Gli animatori dei siti della rete antimafie calabrese hanno lanciato un appello per far vivere quest’organizzazione e misurato in 10.000 euro la somma minima per evitare la chiusura e poter portare avanti il progetto ripianando il disavanzo. Tutto in rete: contributi, spese, progetti. Massima trasparenza e intenzioni limpide. A oggi i contribuenti sono 196 per una raccolta di euro 8.075 (versamento medio euro 41,20). E’ curioso che su face book sia nato un gruppo dal titolo: sosteniamo La voce di fiore al quale si sono iscritte oltre mille persone, ma di queste solo una parte minoritaria ha avvertito anche l’esigenza di dimostrare la propria vicinanza e la condivisione versando anche solo cinque euro (quelli cioè richiesti proprio nell’appello che apriva il gruppo).
Diffidenza? Allora perché iscriversi al gruppo?

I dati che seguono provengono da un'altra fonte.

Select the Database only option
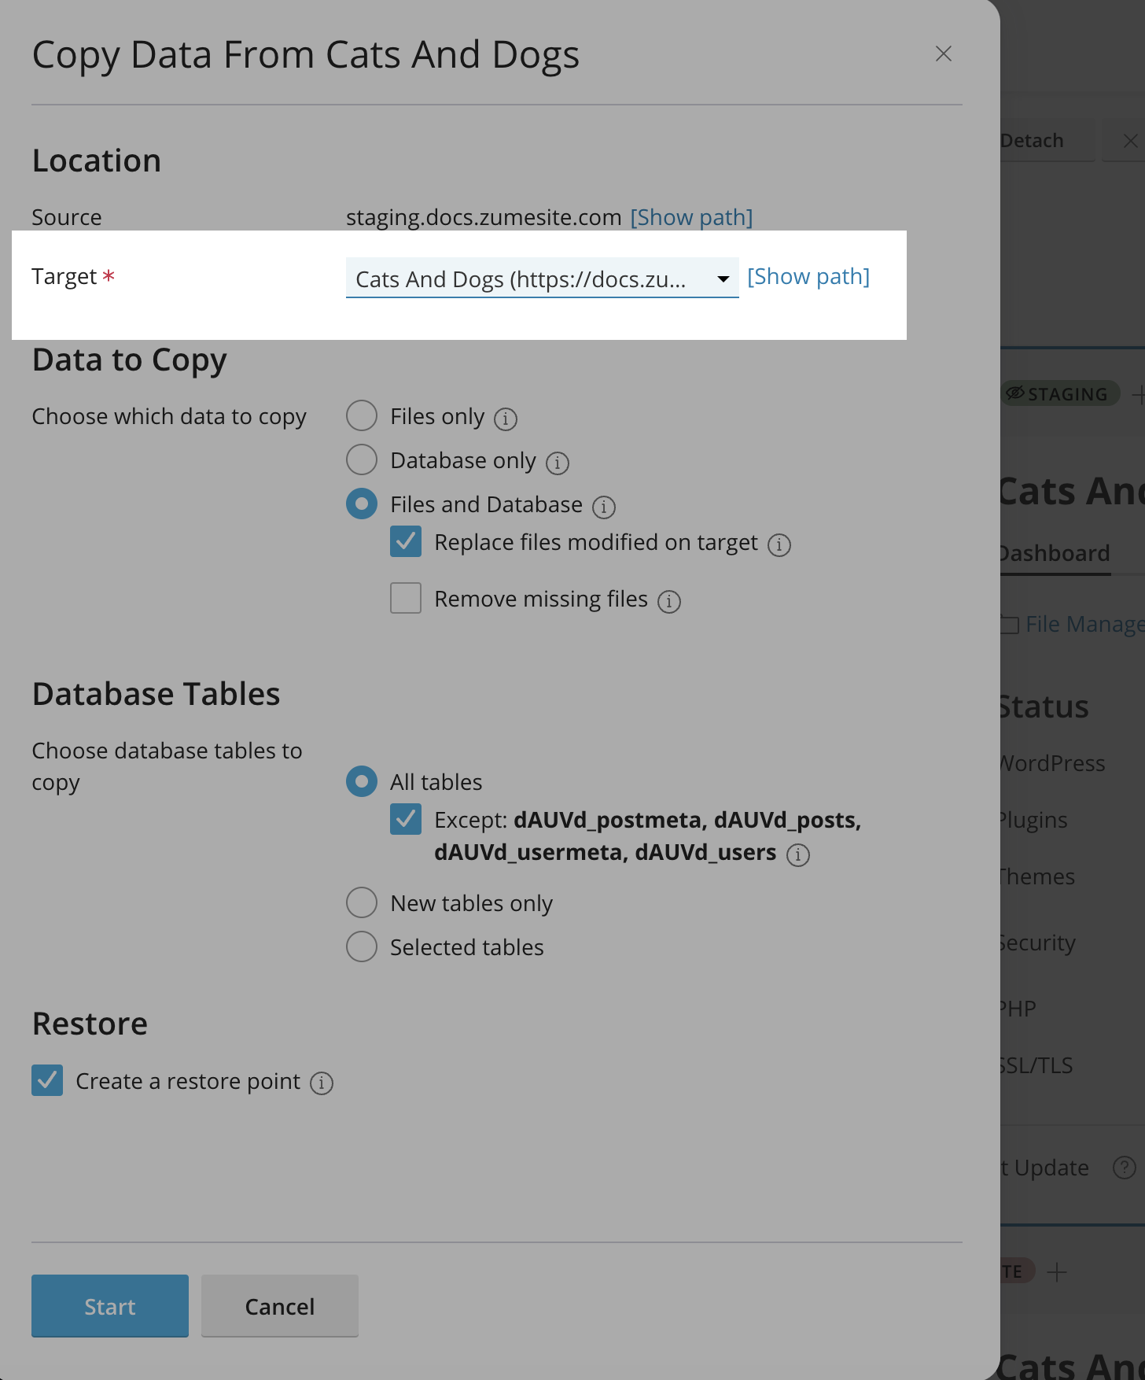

Rassegnazione? Forse. Su questo punto si può capire che molti sono disponibili a dimostrare di essere d’accordo, ma non disponibili a un impegno che comprenda un’azione concreta, fosse soltanto il versamento di pochi spiccioli!
Perché iscriversi a un gruppo che chiede esplicitamente di finanziare con un contributo (modestissimo per altro) un progetto e meno di uno su cinque raccoglie l’invito? O meglio: s’iscrive, condivide, magari commenta positivamente, ma si ferma qui, non va oltre. Questo è un dato che fa riflettere su quanto la cultura antimafia, la cultura anti ndrangheta, abbia ancora da svilupparsi e quanto la rassegnazione fa considerare la criminalità organizzata come un dazio da pagare alla circostanza di vivere da queste parti. E’ un’amara conclusione cui si giunge pensando di battere la ndrangheta, oggi, con gli strumenti a disposizione. E’ follia. Le condizioni in cui versa la giustizia nel suo complesso, per fare un esempio, non permettono minimamente di pensare che l’azione della magistratura possa incidere in maniera decisiva nell’azione di contrasto alle attività criminali, è sufficiente scorrere la relazione sulla ndrangheta della commissione antimafia del febbraio 2008 per capirlo. E allora non può sorprendere che molti condividano quanto sia utile e importante la presenza di chi ha la volontà di alzare la voce per gridare: la ndrangheta fa schifo perché è una montagna di merda, ma allo stesso tempo, fra queste, troppo pochi chi è disposto a investire con azioni concrete.